One good thing I owned one time was this bone-handled penknife. It had a picture of a Mountie and a bright silver blade. With that blade, I could slice through sour green apples when I was trespassing in Rowbottham’s orchard, sitting way up high in a tree. With that blade I could remove splinters from the bottom of Teresa Connolly’s beautifully curved feet after she walked like a beautiful high-wire artiste along the rafters of her mother’s potato barn. With that blade, I could pry fossils from rocks. I could cut the cry of an owl from the night sky and put it in my shirt pocket. I could slice open the bellies of passing cumulus clouds and feel the fresh silver rain pour down the back of my shirt.
Another good thing I owned was this red and black plaid shirt. I wore it planting trees in the Kootenays one summer. I tore it falling off a dirt bike when I was doing something stupid. Years later, I put it ?round the shoulders of the most beautiful woman I ever met after we went swimming in Lake Erie on a cold day, when the wind threatened to freeze our blood, and the sparks from the campfire swirled like angry fireflies through our hair.
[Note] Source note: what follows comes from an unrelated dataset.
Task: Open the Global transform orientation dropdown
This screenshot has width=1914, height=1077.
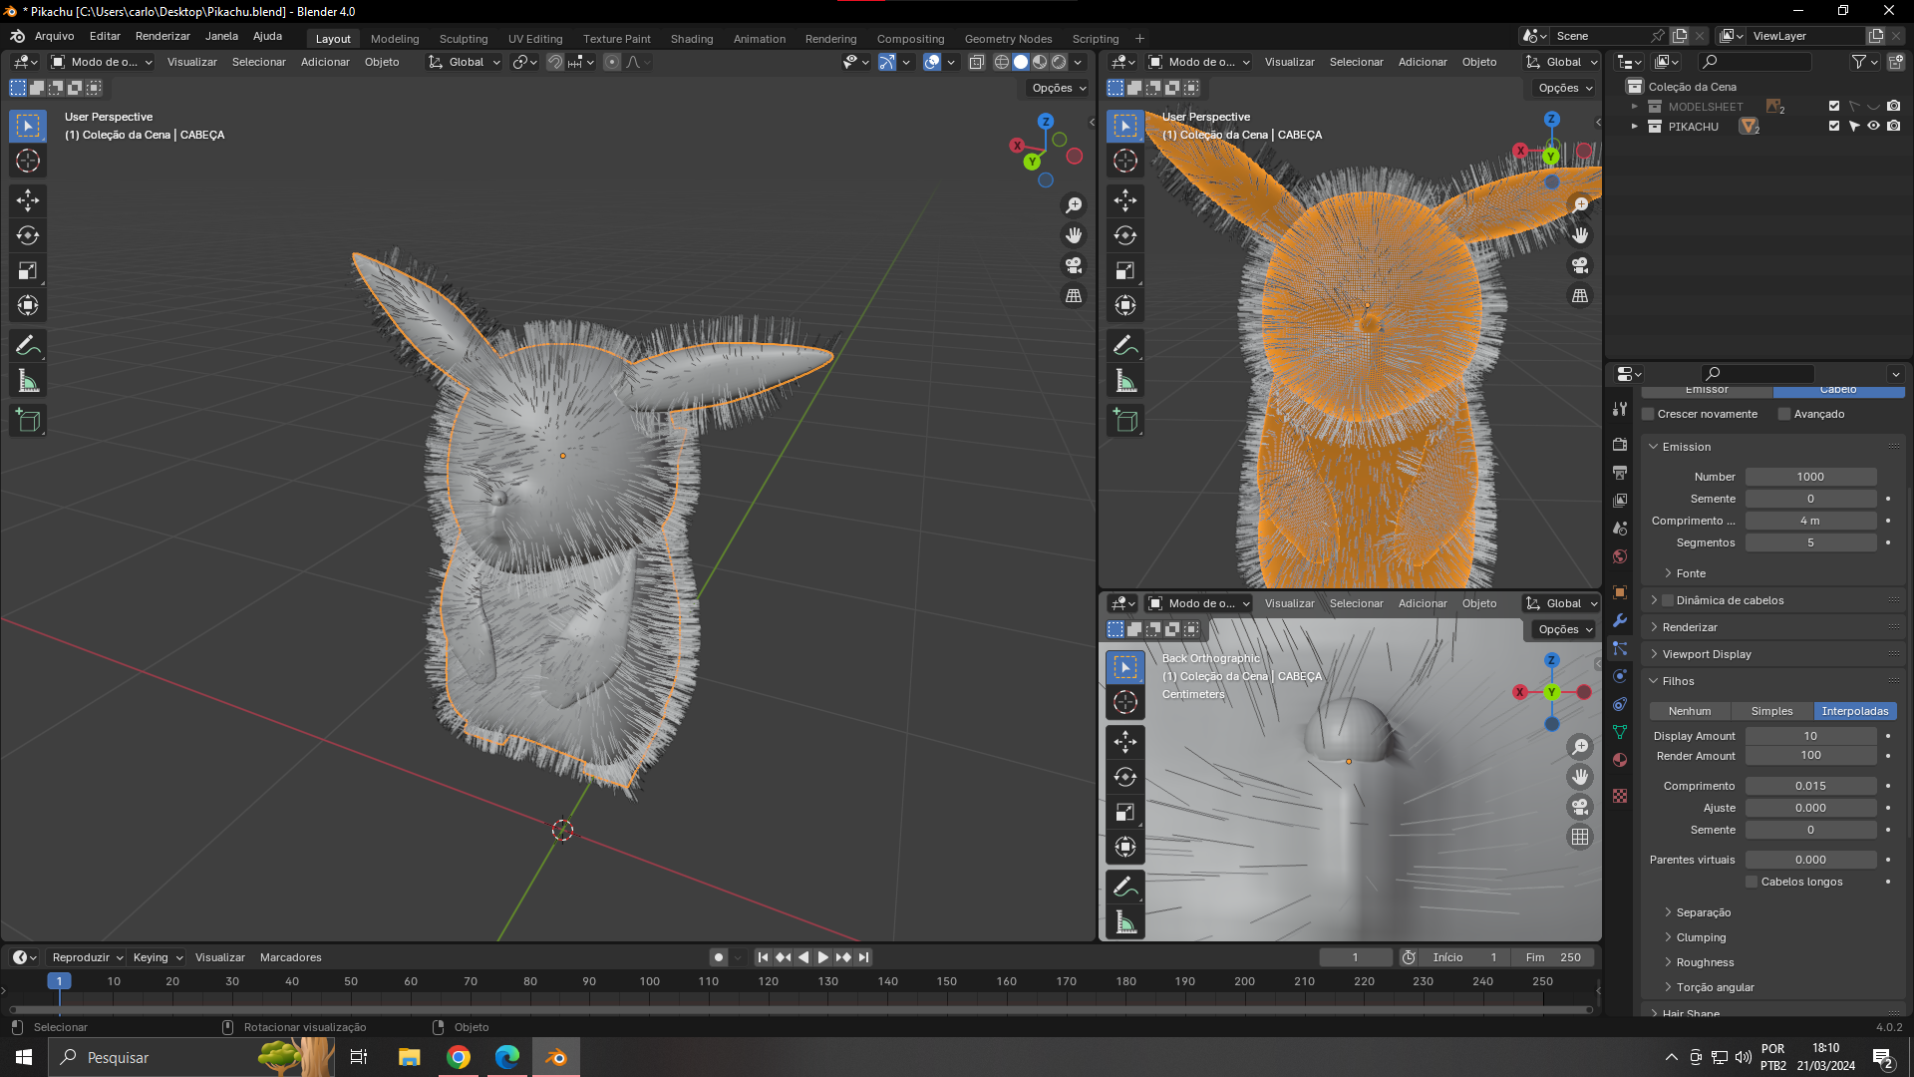Action: pos(465,62)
Something good I wish I still had was that notebook that fell overboard in my backpack from the canoe in that lake in Wisconsin. I filled that notebook up with poems about pomegranates and fire-eaters and palaces and golden-haired sirens and red motorcycles. I filled it up with drawings of strangers? faces, and pressed wildflowers between its pages. When the pages started to fall out, and it was too full of flowers, I held it together with hemp rope and an elastic band. I reached down into the water of that Wisconsin lake to try and reach that backpack, but it just slipped through my fingers, disappearing like a bright green jellyfish into the darkness below.
Here are some things I never really wanted, but just sort of wound up with: a cell phone that rings when I least expect it; a car that never seems to take me anywhere exciting; a Visa card for buying things I don’t really need and making reservations for places I don’t really want to go; a laptop computer that doesn’t know how to write poems about palaces or motorcycles.